Data excerpts:
━━━━━━
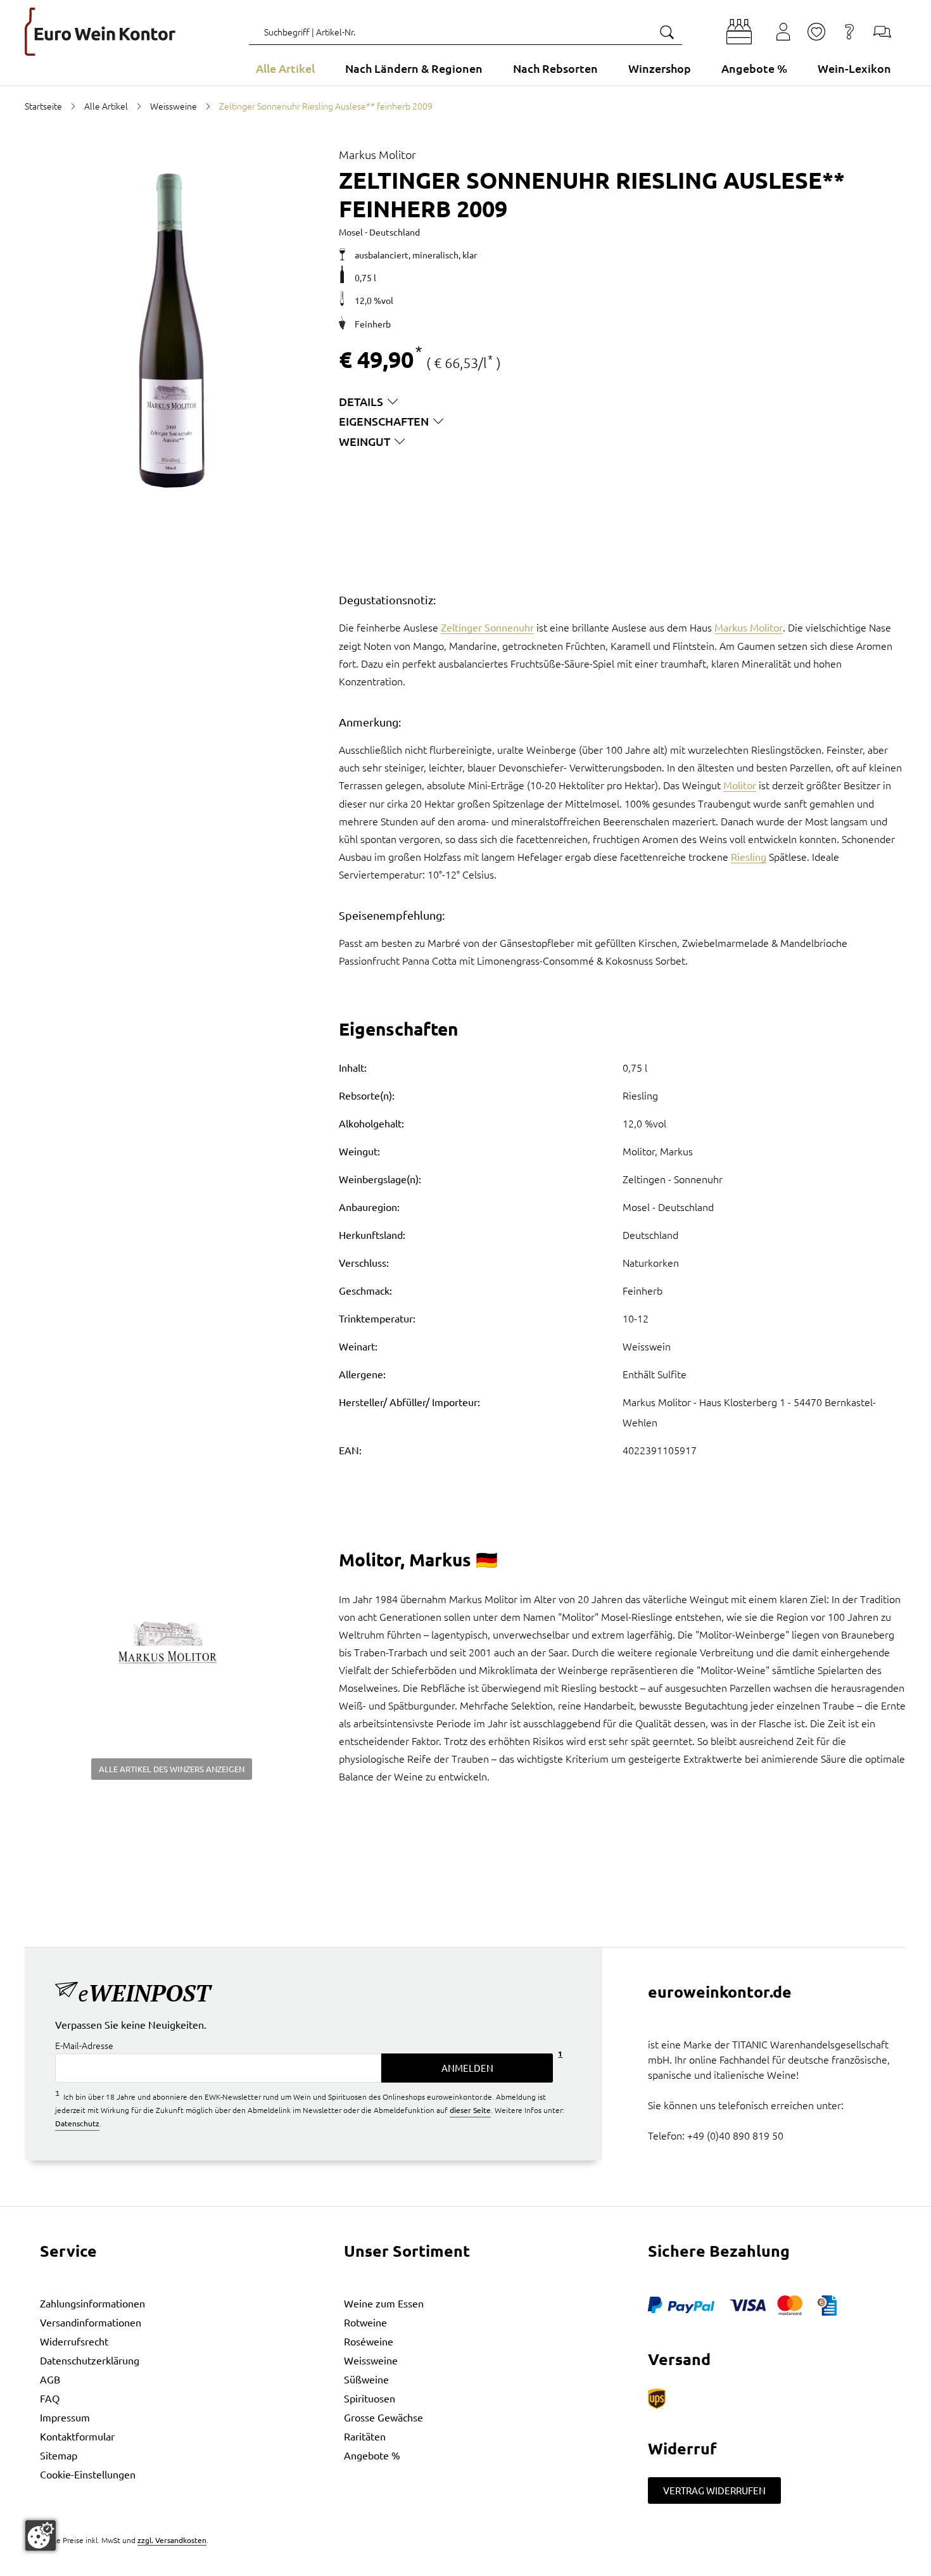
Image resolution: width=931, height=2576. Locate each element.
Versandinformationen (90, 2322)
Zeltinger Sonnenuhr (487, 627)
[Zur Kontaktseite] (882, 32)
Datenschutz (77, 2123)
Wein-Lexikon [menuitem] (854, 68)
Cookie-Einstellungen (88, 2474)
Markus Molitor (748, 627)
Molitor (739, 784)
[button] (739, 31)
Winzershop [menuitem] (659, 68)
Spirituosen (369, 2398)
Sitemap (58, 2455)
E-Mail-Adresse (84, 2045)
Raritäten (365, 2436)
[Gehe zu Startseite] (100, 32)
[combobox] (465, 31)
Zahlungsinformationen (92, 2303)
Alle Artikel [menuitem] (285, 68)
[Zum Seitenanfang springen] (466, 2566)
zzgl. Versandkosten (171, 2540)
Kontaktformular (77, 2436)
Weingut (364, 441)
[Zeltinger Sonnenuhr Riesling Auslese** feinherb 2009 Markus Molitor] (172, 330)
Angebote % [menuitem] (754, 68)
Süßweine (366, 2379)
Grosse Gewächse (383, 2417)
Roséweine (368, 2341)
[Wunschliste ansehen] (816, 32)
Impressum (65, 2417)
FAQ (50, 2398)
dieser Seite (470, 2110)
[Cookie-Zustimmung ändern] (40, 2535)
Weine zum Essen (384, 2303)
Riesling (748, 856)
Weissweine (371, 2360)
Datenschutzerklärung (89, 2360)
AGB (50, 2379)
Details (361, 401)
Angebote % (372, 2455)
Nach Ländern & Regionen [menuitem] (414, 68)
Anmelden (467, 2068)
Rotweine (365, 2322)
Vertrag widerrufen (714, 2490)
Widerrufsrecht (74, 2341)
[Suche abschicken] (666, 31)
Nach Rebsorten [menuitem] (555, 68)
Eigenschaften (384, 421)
━━━━━━
Exercise goal: Show all lines in the entries above where the word "Sonnenuhr" appears.

Task solution:
Zeltinger Sonnenuhr (487, 627)
[Zeltinger Sonnenuhr Riesling Auslese** feinherb 2009 Markus Molitor] (172, 330)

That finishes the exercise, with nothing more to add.